Particpants à un festival en Ecosse. Photo The Guardian.

C’est officiel : les quatre dernières compagnies britanniques de gestion des eaux qui maintenaient l’interdiction de l’usage des tuyaux d’arrosage y ont renoncé.

 Plusieurs compagnies avaient annoncé en mars la prohibition des tuyaux d’arrosage à la suite de deux hivers particulièrement secs qui menaçaient les nappes phréatiques. Quatre d’entre elles l’ont maintenue contre vents, marées, trombes d’eaux, inondations et noyades. Les noms de ces héros méritent d’être cités : South East Water, Sutton and East Surrey Water, Veolia Water Central et Veolia Water Southeast. Deux d’entre elles appartiennent à un groupe français et c’est peut-être leur ascendance gauloise qui leur confère cette irréductible et louable obstination. Elles ont toutefois fini par capituler, peut-être simplement parce que le jardinier qui arroserait son jardin en cette période passerait pour un original irréductible.

 Avril, mai et juin ont été chacun les mois les plus pluvieux en Grande Bretagne depuis que les statistiques existent (1910) et juillet suit le même chemin. Les organisateurs des Jeux Olympiques se préparent au déluge. Leurs plans de contingence vont de l’acquisition massive de ponchos au report d’épreuves empêchées par des terrains détrempés.

===

CONSIGNE:
Reproduisez tout le passage de l'article sur la pluie en Grande-Bretagne, depuis « Avril, mai et » jusqu'à « des terrains détrempés. », en renommant « ponchos » en « parapluies ».

MATÉRIEL RECUEILLI:

===

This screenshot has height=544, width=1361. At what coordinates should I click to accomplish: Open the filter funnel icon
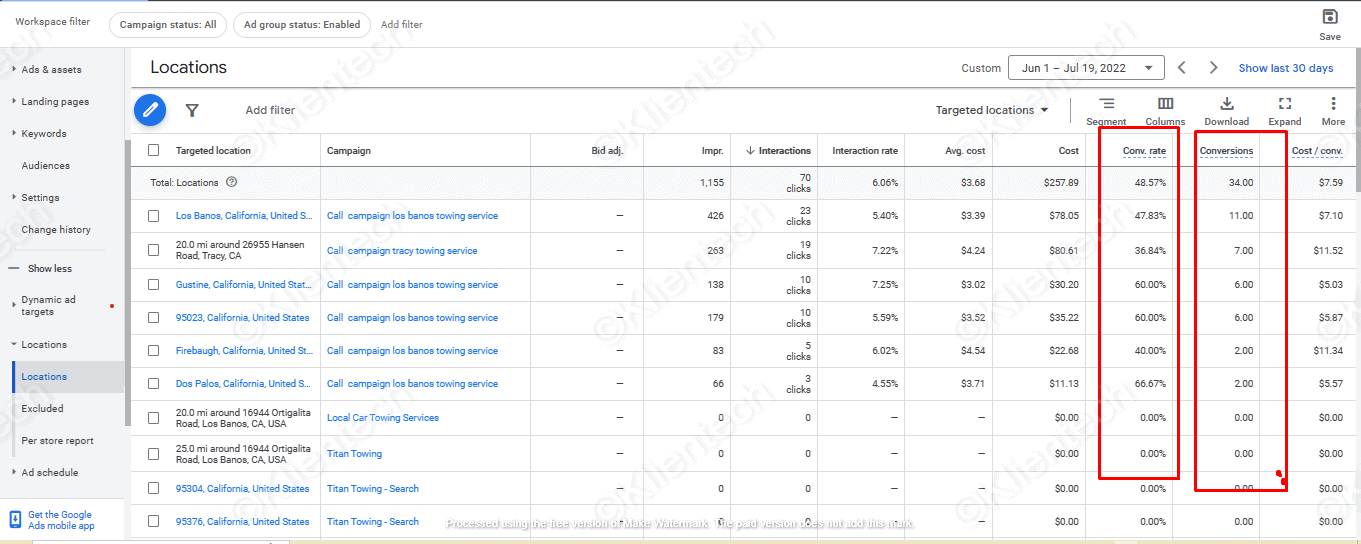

===

RÉSULTAT CI-DESSOUS:
Avril, mai et juin ont été chacun les mois les plus pluvieux en Grande Bretagne depuis que les statistiques existent (1910) et juillet suit le même chemin. Les organisateurs des Jeux Olympiques se préparent au déluge. Leurs plans de contingence vont de l’acquisition massive de parapluies au report d’épreuves empêchées par des terrains détrempés.